Eönwë i Mairon

Ileś tam temu

  Eönwë jak co tydzień dostał dzień wolny. Mimo wszystko, miał wrażenie, że i tak ma za mało urlopu. I że dostał pracę u największego g(o)łąba w kraju, ale to wolał przemilczeć.

  "Cóż, przynajmniej mam pracę" - pomyślał zrezygnowany. Ten dzień postanowił spędzić na plaży. W końcu Valinor był prowincją Rivendell w zatoce Númenorejskiej - jednym z najcieplejszych miejsc na świecie.

  Akurat na szczęście Eönwëgo, domy Monitoringu były najbliżej najcieplejszej plaży w kraju. Tam w zimę dochodziło do dwudziestu stopni!

  Jednak było lato, a słońce prażyło gdzieś w okolicach czterdziestu-kilku stopni. Nie do wytrzymania? No, jak się jest ruskiem to na pewno! Mieszkańcom Valinoru taka temperatura nie przeszkadzała.

  Eönwë wszedł po kostki do chłodnej wody. Była to przyjemna odmiana od upalnego dnia.

***

  Mairon wylegiwał się na leżaku będącym w, prawdopodobnie, najgorętszym miejscu na plaży. Oczywiście nie miał najmniejszego zamiaru wchodzić do wody, ale na plaży zawsze najwięcej się działo, zwłaszcza w lato. Na przykład teraz; dział się jeden z najseksowniejszych osobników płci męskiej jakich w życiu widział. Oczywiście JEDEN Z, bo Mairon zbyt wiele w życiu widział, by mogło być inaczej, ale to i tak imponujący ranking.

  Płomiennowłosy wzdrygnął się na sam widok wchodzenia do wody, ale nie odwrócił wzroku. Postanowił podejść do niego zaraz po tym, jak blondyn wyjdzie z wody.


czas... um... teraźniejszy w stosunku do akcji

  - Dobra, pamiętasz jak to robimy? - niemal bezgłośnie szepnął Melkor.

  W odpowiedzi Mairon skinął głową. Nie dało się nie pamiętać gównianego planu wciskanego 24h na dobę przez ostatni tydzień.
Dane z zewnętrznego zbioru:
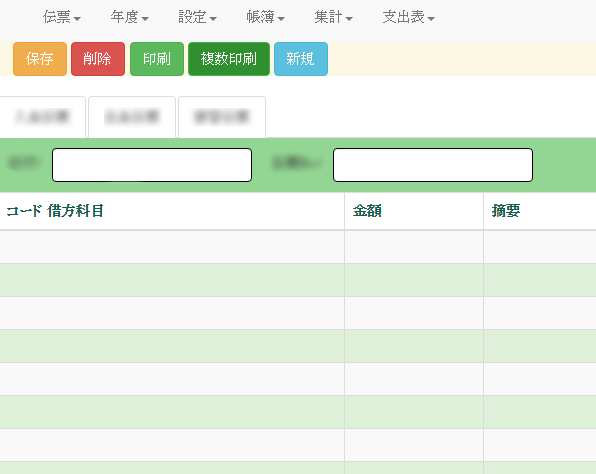Click the 複数印刷 button

(229, 59)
  - Morda Mairon - syknął Melkor.

  - Myśli, chciałeś powiedzieć - zaśmiał się płomiennowłosy. Ten drugi skarcił go wzrokiem.

  - Po prostu działaj zgodnie z planem. Teraz musisz...

  - Rozbroić ewentualnych ochroniarzy, czy kogokolwiek innego.

  Tym razem Melkor w odpowiedzi skinął głową.

  Mairon niczym cień zakradł się pod ewidentnie najbogatszy ze szeregowych domów. Idealnie wyminął zasięg kamer, i wsadził wytrych do dziurki od klucza. Przesunął go w prawo, lewo, dół, aż wreszcie... wreszcie coś kliknęło. Bezgłośnie otworzył drzwi, i... zamarł.

  - E... Eönwë... - szepnął. - C...co ty tu robisz?!

  Blondyn zmierzył go wzrokiem z pogardą.

  - O to samo mogę się spytać ciebie. Ostatnim razem się tak nie jąkałeś.

  - E... Eönwë... - wyszeptał znowu. Szybko otarł łzy. - Wiedziałem, że znałem cię jeszcze będąc w tutejszej służbie! Ale... czemu mi wtedy nie powiedziałeś? Ech... nie ważne. Udawaj, że cię pobiłem czy coś, bo będę musiał to zrobić na serio, a tymcza-

  - Będziesz musiał to zrobić, Mairon. Nie dam ci tam wejść.